Die Überlassungshöchstdauer bezeichnet die zulässige Länge des Einsatzes eines Zeitarbeitnehmers bei einem Entleiher. Dadurch wird dem auch auf europäischer Rechtsebene vorgegebenen vorübergehendem Charakter der Personalüberlassung entsprochen. Seit dem Wirkungseintritt des reformierten Arbeitgeberüberlassungsgesetzes am 01.04.2017 beträgt die gesetzliche Höchstüberlassungsdauer für Arbeitnehmer 18 Monate. Dabei werden vorherige Einsätze des Zeitarbeitnehmers angerechnet. Liegen zwischen den Einsatzperioden mehr als drei Monate Pause, wird die letztmalige Einsatzzeit nicht zusätzlich angerechnet. Ausnahmen von der neuen Überlassungshöchstdauer sind möglich, sofern in Tarifverträgen abweichende Regelungen verankert sind. Bei tarifgebundenen Kundenunternehmen kann dies durch tarifliche Regelungen zur abweichenden Überlassungshöchstdauer oder entsprechende Betriebsvereinbarungen geschehen.

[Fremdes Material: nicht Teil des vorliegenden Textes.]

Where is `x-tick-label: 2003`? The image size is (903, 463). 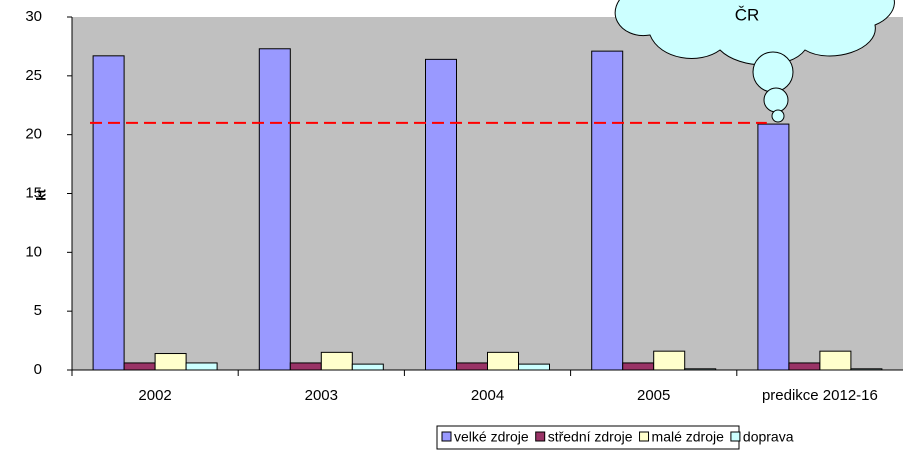 x-tick-label: 2003 is located at coordinates (322, 396).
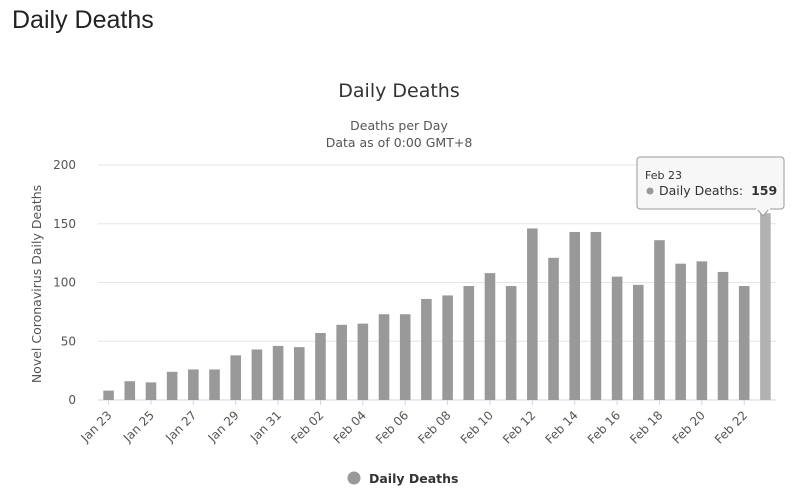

Für tarifungebundene Kundenunternehmen sind Betriebsvereinbarungen die einzige Möglichkeit, von der gesetzlichen Überlassungshöchstdauer abzuweichen. In diesem Fall sind Überlassungsdauern von 24 Monaten, in Sonderfällen sogar bis zu 48 Monaten möglich.

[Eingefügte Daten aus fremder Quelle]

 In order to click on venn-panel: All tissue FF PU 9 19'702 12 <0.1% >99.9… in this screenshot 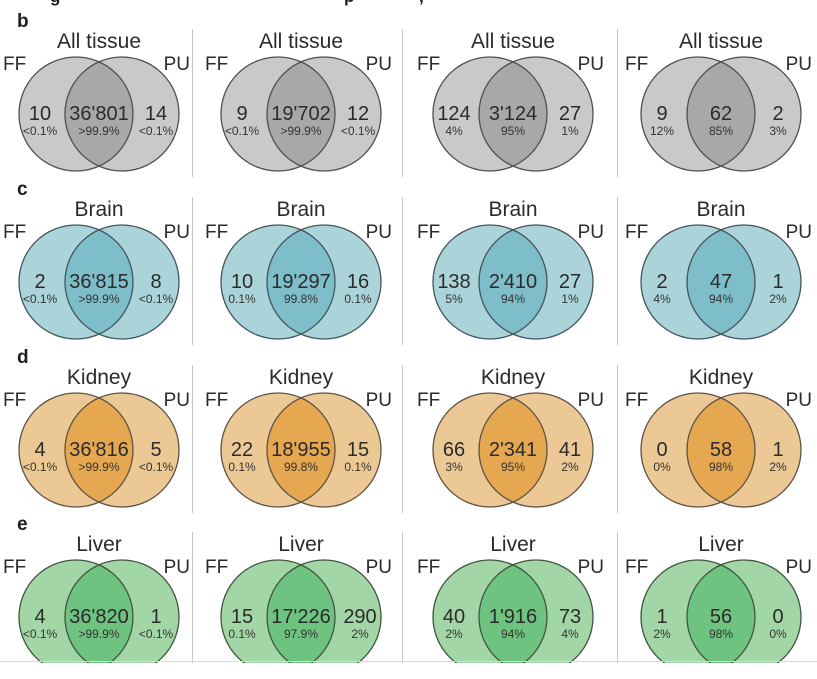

Wird die Überlassungshöchstdauer ohne tarifliche Grundlage überschritten, fingiert das Gesetz ein Arbeitsverhältnis des Leiharbeitnehmers zum Entleiher. Für die Ordnungswidrigkeit droht ein Bußgeld in Höhe von bis zu EUR 30.000 pro Einzelfall. Der Arbeitsvertrag kann vom Arbeitnehmer binnen eines Monats, jedoch nicht im Voraus, widerrufen werden. Durch einen Widerspruch lässt sich die Höchstüberlassungsdauer jedoch nicht weiter ausdehnen.